[PATCH] futex: Avoid reusing outdated pi_state.

From: Sebastian Andrzej Siewior
Date: Tue Jan 16 2024 - 08:08:27 EST


Jiri Slaby reported a futex state inconsistency resulting in -EINVAL
during a lock operation for a PI futex. A requirement is that the lock
process is interrupted by a timeout or signal:

T1 T2
*owns* futex
futex_lock_pi()
*create PI state, attach to it, queue RT waiter*
rt_mutex_wait_proxy_lock() /* -ETIMEDOUT */
rt_mutex_cleanup_proxy_lock()
remove_waiter()

futex_unlock_pi()
spin_lock(&hb->lock);
top_waiter = futex_top_waiter(hb, &key);
/* top_waiter is NULL, do_uncontended */
spin_unlock(&hb->lock);

To spice things up, player T3 and T4 enter the game:

T3 T4
*acquires futex in userland*
futex_lock_pi()
futex_q_lock(&q);
futex_lock_pi_atomic()
top_waiter = futex_top_waiter(hb, key);
/* top_waiter is from T1, still */
attach_to_pi_state()
/* Here -EINVAL is returned because uval
* points to T3 but pi_state says T1.
*/

We must not unlock the futex for userland as long as there is still a
state pending in kernel. It can be used by further futex_lock_pi()
caller (as it has been observed by futex_unlock_pi()). The caller will
observe an outdated state of the futex because it was not removed during
unlock operation in kernel.

The lock can not be handed over to T1 because it already gave up and
stared to clean up.
All futex_q entries point to the same pi_state and the pi_mutex has no
waiters. A waiter can not be enqueued because hb->lock +
pi_mutex.wait_lock is acquired (by the unlock operation) and the same
ordering is used by futex_lock_pi() during locking.

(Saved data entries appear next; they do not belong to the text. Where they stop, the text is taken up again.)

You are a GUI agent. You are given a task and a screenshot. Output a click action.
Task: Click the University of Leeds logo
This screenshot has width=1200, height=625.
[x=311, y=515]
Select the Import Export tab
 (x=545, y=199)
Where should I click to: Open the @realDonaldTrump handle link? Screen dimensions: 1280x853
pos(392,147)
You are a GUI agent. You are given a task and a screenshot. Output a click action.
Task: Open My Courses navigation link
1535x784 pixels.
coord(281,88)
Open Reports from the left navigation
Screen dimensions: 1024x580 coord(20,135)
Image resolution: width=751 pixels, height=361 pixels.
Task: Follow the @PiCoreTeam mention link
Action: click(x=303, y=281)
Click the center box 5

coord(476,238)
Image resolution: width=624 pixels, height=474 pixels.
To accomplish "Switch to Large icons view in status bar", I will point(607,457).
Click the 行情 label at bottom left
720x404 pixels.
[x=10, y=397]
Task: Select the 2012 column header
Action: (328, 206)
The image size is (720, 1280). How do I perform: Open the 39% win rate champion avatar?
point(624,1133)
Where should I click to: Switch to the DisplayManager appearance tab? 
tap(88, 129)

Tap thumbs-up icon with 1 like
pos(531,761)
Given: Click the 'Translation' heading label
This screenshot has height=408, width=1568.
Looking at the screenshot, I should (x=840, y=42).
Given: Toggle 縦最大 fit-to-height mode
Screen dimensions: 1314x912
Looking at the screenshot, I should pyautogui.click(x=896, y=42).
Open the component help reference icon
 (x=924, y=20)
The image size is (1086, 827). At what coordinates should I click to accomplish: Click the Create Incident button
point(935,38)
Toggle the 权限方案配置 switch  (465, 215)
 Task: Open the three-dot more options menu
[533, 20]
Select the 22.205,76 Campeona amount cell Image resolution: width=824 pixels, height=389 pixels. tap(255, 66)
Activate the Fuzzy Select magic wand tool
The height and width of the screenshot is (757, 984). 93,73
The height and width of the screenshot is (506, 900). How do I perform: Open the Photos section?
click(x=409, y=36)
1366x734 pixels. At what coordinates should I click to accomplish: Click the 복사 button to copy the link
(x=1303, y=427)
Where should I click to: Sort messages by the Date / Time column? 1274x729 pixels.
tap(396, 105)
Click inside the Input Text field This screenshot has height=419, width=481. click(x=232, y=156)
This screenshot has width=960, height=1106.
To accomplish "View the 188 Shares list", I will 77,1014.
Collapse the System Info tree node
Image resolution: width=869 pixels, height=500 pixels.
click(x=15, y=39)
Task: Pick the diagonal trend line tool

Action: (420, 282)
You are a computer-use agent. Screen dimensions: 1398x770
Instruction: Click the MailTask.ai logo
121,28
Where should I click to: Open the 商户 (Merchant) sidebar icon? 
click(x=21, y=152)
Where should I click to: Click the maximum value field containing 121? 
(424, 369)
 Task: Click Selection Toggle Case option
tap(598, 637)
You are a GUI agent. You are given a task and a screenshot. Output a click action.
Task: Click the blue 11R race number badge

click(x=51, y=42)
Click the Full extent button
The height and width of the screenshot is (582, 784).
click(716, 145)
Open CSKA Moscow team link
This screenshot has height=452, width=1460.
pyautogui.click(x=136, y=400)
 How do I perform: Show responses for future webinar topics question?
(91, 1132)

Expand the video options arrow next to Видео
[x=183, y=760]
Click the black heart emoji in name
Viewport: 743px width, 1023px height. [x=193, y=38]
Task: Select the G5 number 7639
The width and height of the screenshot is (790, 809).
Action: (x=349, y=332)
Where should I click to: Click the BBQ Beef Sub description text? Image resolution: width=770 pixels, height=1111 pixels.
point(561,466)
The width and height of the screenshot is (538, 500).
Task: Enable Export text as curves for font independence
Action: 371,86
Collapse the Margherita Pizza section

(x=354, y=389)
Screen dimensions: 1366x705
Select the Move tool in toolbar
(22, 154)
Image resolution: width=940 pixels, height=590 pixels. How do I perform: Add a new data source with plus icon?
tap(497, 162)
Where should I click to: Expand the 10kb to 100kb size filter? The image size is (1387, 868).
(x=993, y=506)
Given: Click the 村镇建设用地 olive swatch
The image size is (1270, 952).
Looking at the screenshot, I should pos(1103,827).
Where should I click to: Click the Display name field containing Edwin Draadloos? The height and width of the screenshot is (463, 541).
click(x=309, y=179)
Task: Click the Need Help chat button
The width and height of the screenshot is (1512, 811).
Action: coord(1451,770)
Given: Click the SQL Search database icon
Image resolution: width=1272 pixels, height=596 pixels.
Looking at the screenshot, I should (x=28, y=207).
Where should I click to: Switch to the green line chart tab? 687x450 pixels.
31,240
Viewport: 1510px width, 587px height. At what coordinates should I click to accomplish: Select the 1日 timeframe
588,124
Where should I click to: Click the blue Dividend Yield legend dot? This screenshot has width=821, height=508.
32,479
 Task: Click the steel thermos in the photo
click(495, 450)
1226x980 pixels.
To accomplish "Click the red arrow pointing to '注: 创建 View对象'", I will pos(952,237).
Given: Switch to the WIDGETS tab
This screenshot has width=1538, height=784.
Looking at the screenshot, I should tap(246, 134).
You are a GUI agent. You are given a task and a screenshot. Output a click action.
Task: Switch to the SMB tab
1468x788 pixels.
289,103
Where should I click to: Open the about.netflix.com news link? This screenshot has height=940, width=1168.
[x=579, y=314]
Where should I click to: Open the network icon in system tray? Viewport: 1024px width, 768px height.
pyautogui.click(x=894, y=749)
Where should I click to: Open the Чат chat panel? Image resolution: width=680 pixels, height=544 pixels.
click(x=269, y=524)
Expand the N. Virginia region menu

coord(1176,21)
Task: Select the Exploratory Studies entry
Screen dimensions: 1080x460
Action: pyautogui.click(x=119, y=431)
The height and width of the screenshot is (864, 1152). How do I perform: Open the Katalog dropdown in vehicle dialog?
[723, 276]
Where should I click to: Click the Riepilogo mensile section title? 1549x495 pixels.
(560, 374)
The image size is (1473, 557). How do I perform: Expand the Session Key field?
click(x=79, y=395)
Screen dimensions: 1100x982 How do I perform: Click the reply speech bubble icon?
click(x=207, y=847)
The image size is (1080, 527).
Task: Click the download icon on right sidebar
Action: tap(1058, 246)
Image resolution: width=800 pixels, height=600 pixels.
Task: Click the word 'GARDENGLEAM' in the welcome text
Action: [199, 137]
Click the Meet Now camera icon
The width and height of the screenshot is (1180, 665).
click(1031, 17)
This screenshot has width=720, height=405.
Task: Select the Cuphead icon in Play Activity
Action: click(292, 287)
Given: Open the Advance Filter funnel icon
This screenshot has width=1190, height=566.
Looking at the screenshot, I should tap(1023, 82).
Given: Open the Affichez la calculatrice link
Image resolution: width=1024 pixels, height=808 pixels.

Remove all futex_q entries from the hb list which point to the futex if
no waiter has been observed. This closes the race window by removing all
pointer to the previous in-kernel state.
The leaving futex_lock_pi() caller can clean up the pi-state once it
acquires hb->lock. The following futex_lock_pi() caller will create a
new in-kernel state.
The optional removal from hb->chain is only needed if the futex was not
acquired because it might have been done by the unlock path with
hb->lock acquired.

Fixes: fbeb558b0dd0d ("futex/pi: Fix recursive rt_mutex waiter state")
Reported-by: Jiri Slaby <jirislaby@xxxxxxxxxx>
Closes: c737a604-d441-49c6-a5cd-ef01e9f2a454@xxxxxxxxxx
Signed-off-by: Sebastian Andrzej Siewior <bigeasy@xxxxxxxxxxxxx>
---
kernel/futex/core.c | 9 +++++++--
kernel/futex/futex.h | 2 +-
kernel/futex/pi.c | 11 +++++++----
kernel/futex/requeue.c | 2 +-
4 files changed, 16 insertions(+), 8 deletions(-)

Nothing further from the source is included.